TO DO:
a - List every microfabrication process that the LGS wafer text names as compatible with the wafers.
b - Check each statement against the LGS wafer text. Answer yes or no for each, and quote the deciding words.
(i) The wafers are tested for outgassing under ASTM E595.
(ii) Calibration records come only in a vendor-specific binary format.
(iii) The packaging meets moisture sensitivity level 3 requirements.
c - In the LGS wafer text, what chemistries are used for ICP-RIE dry etching?

SOURCE EXTRACT:

◇ ◇ ◇ ◇ ◇ ◇ ◇

Sample Compatibility & Compliance

These LGS wafers are fully compatible with standard microfabrication processes—including e-beam evaporation, sputtering, lift-off lithography, and dry etching (ICP-RIE using Cl₂/BCl₃ chemistries). Their low dielectric loss (tan δ < 2×10⁻⁵ at 1 MHz) and high resistivity (>10¹² Ω·cm) ensure minimal parasitic leakage during RF excitation. All wafers undergo rigorous outgassing qualification per ASTM E595 for total mass loss (TML) < 0.5% and collected volatile condensable materials (CVCM) < 0.05%, certifying suitability for UHV (<10⁻⁹ Torr) and space-qualified instrumentation. Packaging complies with ISO Class 5 (Fed. Std. 209E Class 100) cleanroom protocols and meets IPC-J-STD-033 moisture sensitivity level (MSL) 1 requirements.

Software & Data Management

While LGS wafers themselves are passive components, their integration into resonant systems typically interfaces with industry-standard instrumentation software suites—including Keysight PathWave ADS for SAW filter modeling, COMSOL Multiphysics® for coupled-field piezoelectric simulations (using built-in LGS material libraries), and LabVIEW-based QCM data acquisition platforms supporting real-time resonance tracking (e.g., frequency shift Δf, dissipation factor D). Traceable calibration records—including orientation matrix files (.mat), surface map datasets (.xyz), and spectral reflectance reports—are delivered in vendor-neutral ASCII and HDF5 formats, enabling seamless import into LIMS environments compliant with 21 CFR Part 11 audit trail requirements.

◇ ◇ ◇ ◇ ◇ ◇ ◇

PROVIDED RECORDS:
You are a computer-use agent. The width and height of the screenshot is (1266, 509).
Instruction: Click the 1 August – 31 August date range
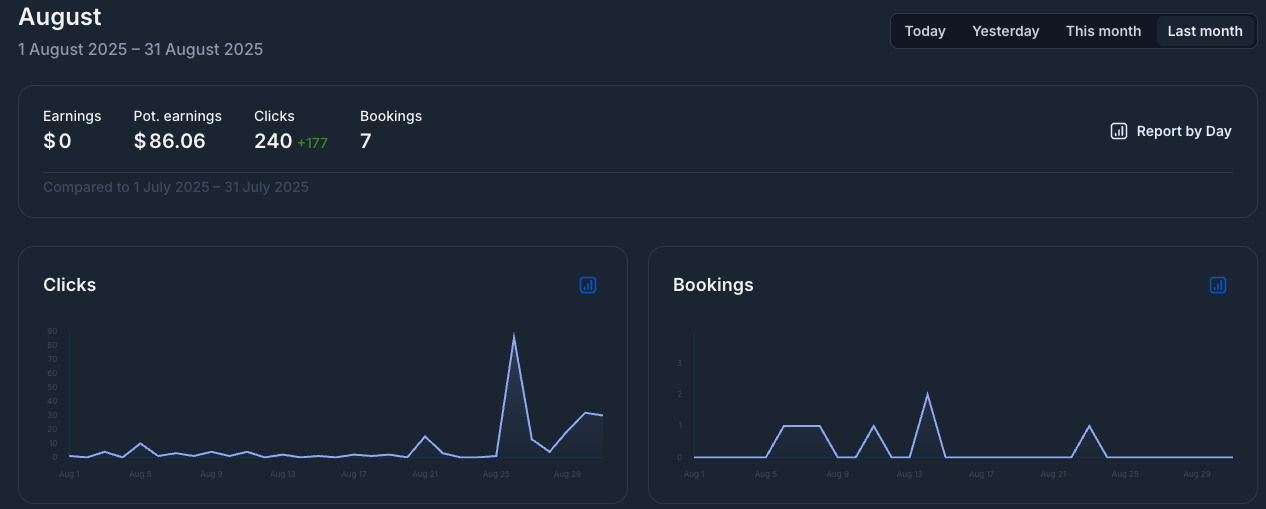140,49
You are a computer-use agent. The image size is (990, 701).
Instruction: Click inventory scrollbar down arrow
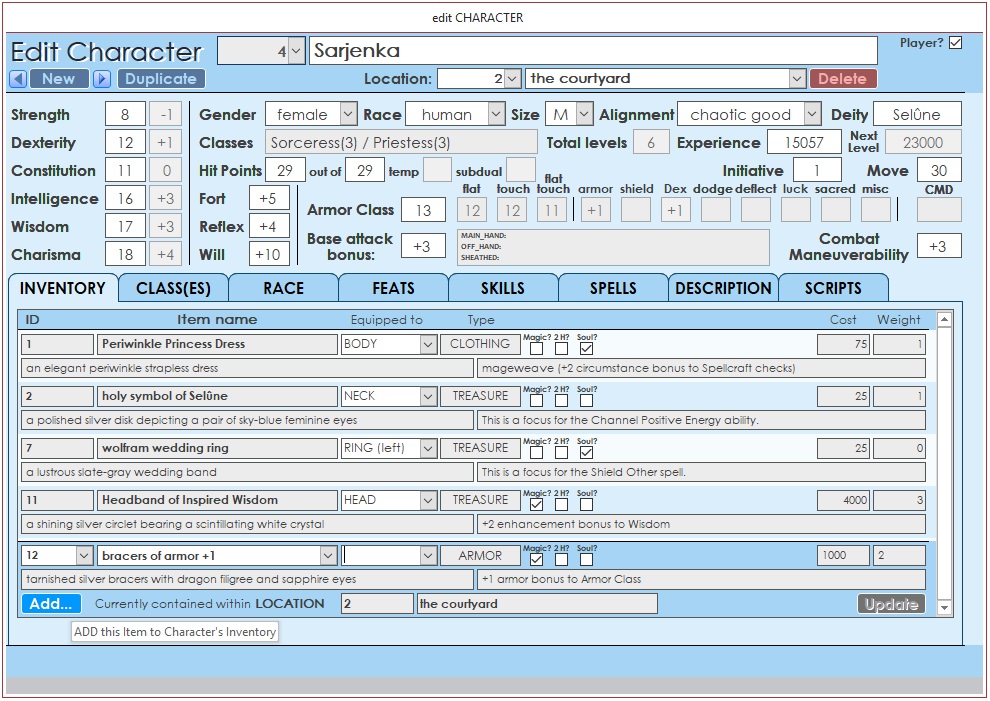(x=944, y=607)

◇ ◇ ◇ ◇ ◇ ◇ ◇

SOLUTIONS IN ORDER:
a -
- e-beam evaporation
- sputtering
- lift-off lithography
- dry etching (ICP-RIE using Cl₂/BCl₃ chemistries)

b -
(i) Yes: "All wafers undergo rigorous outgassing qualification per ASTM E595"
(ii) No: "are delivered in vendor-neutral ASCII and HDF5 formats"
(iii) No: "meets IPC-J-STD-033 moisture sensitivity level (MSL) 1 requirements"

c - Cl₂/BCl₃ chemistries.